Ihren genauen Lohn will Debora Burri lieber nicht verraten. Nur so viel: Die Lohnempfehlung des Berufsverbands 2rad Schweiz für Fahrradmechanikerinnen und -mechaniker mit einer Berufserfahrung von bis zu 5 Jahren liegt bei 4500 bis 5000 Franken brutto, für Werkstattleitende sind es 5500 bis 6000 Franken. Ihr Lohn liege zurzeit noch innerhalb der Spanne für Fahrradmechanikerinnen ohne Leitungsfunktion. «Ich bekomme aber zusätzlich einen Verantwortungszuschlag», sagt Debora Burri. «Mein Job ist eine Art Mischform. Wegen der Grösse von Veloplus sind die Leitungsaufgaben auf mehrere Personen verteilt.»

«Die meisten Fahrradmechaniker und -mechanikerinnen sind auch privat Velofans», sagt Debora Burri. Sie selbst mag am Fahrrad die Unabhängigkeit, die es einem beschert. Sie besitzt ein Alltagsvelo, um von A nach B zu kommen, und ein Rennvelo, mit dem sie regelmässig ausgedehnte Radtouren unternimmt. «Meine Eltern staunen, dass ich heute so oft mit dem Rennrad unterwegs bin», sagt Debora Burri zum Schluss. Und fügt lachend hinzu: «Als Kleinkind bin ich mit den Stützrädern oft umgefallen, weil ich nicht richtig in die Kurven fahren konnte. Damit ziehen sie mich heute noch auf.»

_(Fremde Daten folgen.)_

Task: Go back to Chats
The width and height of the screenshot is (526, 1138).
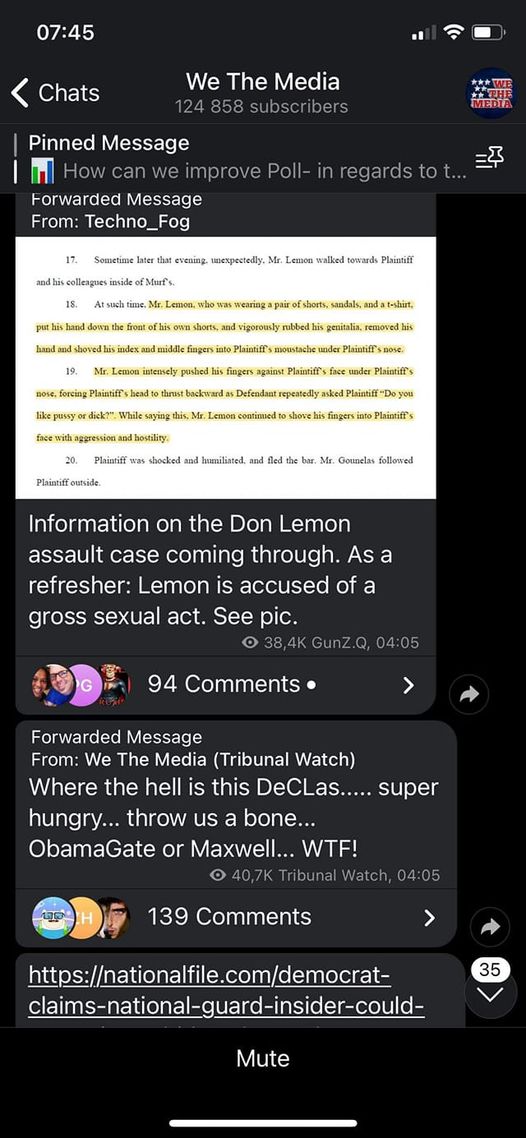Action: tap(55, 93)
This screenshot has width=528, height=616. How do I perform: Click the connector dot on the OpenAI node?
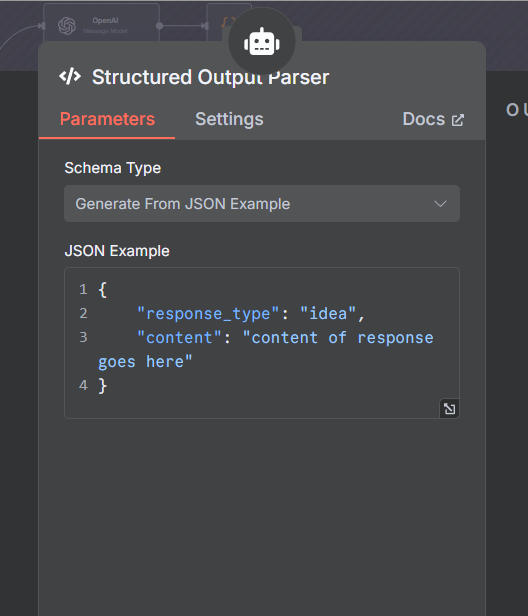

Debora Burri mag Sport und Musik

Zwei bis drei Stunden ist Debora Burri jeweils unterwegs, wenn sie in der Freizeit mit ihrem Rennvelo unterwegs ist. «Ich bin gerne in der Natur und brauche die Bewegung, um den Kopf durchzulüften», sagt die 22jährige, die in einer WG in Ostermundigen BE wohnt. Ist sie nicht mit dem Rad unterwegs, dann liest sie gerne, spielt die Zither und ist als Jungscharleiterin aktiv.

An ihrem Beruf schätzt Debora Burri den Zusammenhalt unter den Mitarbeitenden. «Wir sind fast wie eine Familie, weil wir nicht nur den Job, sondern auch die Leidenschaft teilen.» Für ihren Beruf wünscht sie sich, dass das Nachwuchsproblem bald gelöst wird. «Wie in vielen handwerklichen Berufen gibt es auch bei uns zu wenig ausgebildete Fachkräfte. Ich wünsche mir, dass sich wieder mehr junge Leute für diesen schönen und vielseitigen Job begeistern können.»